The Los Angeles City Council has voted to explore the creation of an "Office of Unarmed Response and Safety," which would deploy unarmed "service providers" to respond to respond to "noncriminal and nonviolent" situations in lieu of a police response. The council vote called for a commission to prepare a report with "recommendations to create an Office of Unarmed Response and Safety," according to MSN.
The council has been considering such a measure since the summer of 2020, in response to the death of George Floyd while in the custody of Minneapolis police. In the wake of riots and protests that swept the nation after that incident, the council has advanced a number of efforts that were designed to encourage an increasing number of calls from citizens to be diverted to non-police response units.

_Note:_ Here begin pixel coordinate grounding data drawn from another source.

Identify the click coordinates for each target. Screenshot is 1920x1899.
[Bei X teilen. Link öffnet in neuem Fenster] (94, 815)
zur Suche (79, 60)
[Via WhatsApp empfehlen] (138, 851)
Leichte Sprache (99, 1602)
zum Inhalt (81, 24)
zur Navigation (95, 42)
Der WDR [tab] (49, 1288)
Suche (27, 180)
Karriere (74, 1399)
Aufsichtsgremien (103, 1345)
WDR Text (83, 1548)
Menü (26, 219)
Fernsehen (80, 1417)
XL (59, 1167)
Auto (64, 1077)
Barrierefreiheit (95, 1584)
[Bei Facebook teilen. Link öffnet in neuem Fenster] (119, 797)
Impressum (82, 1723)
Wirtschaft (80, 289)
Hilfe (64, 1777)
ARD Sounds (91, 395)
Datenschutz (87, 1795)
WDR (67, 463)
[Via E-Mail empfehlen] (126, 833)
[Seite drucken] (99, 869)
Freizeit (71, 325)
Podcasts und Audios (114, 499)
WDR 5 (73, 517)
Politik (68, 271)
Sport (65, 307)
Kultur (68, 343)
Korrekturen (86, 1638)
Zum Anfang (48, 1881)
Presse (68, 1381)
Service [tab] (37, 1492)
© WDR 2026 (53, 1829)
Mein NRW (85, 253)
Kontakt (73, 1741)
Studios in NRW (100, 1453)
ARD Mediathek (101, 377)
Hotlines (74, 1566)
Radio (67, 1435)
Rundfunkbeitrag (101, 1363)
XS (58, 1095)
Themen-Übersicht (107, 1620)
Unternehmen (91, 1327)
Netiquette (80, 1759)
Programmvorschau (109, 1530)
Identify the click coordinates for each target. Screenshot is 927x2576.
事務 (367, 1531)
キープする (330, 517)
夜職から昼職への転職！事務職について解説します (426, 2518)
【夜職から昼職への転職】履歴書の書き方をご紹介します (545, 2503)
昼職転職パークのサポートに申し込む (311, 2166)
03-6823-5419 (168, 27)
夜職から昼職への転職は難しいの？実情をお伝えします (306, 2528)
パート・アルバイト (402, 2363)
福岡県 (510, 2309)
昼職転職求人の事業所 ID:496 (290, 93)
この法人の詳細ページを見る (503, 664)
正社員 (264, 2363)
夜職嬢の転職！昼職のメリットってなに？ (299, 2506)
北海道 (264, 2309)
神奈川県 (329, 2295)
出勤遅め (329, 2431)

Los Angeles council member Mitch O'Farrell has spearheaded the efforts, and he told MSN that LAPD chief Michel Moore is supportive of the program because "He knows this frees up more officers to stop gun crime, assault and deter crime." O'Farrell continued, "It’s time for the city to finalize the development of a systemic crisis response plan that would send a range of trained, unarmed service providers to respond to nonviolent and noncriminal situations instead of law enforcement."
Los Angeles has been struggling to hire enough police officers to meet demand, and has recently had to institute a number of incentives to combat dwindling cadet ranks in officer training programs. A significant portion of that shortage can be laid at the doorstep of the Los Angeles city government which, led by liberal mayor Eric Garcetti, voted to slash the police budget by $150 million in the wake of the 2020 George Floyd-inspired riots, only to reverse course a year later and increase the city's police budget in response to public outcry over soaring crime rates.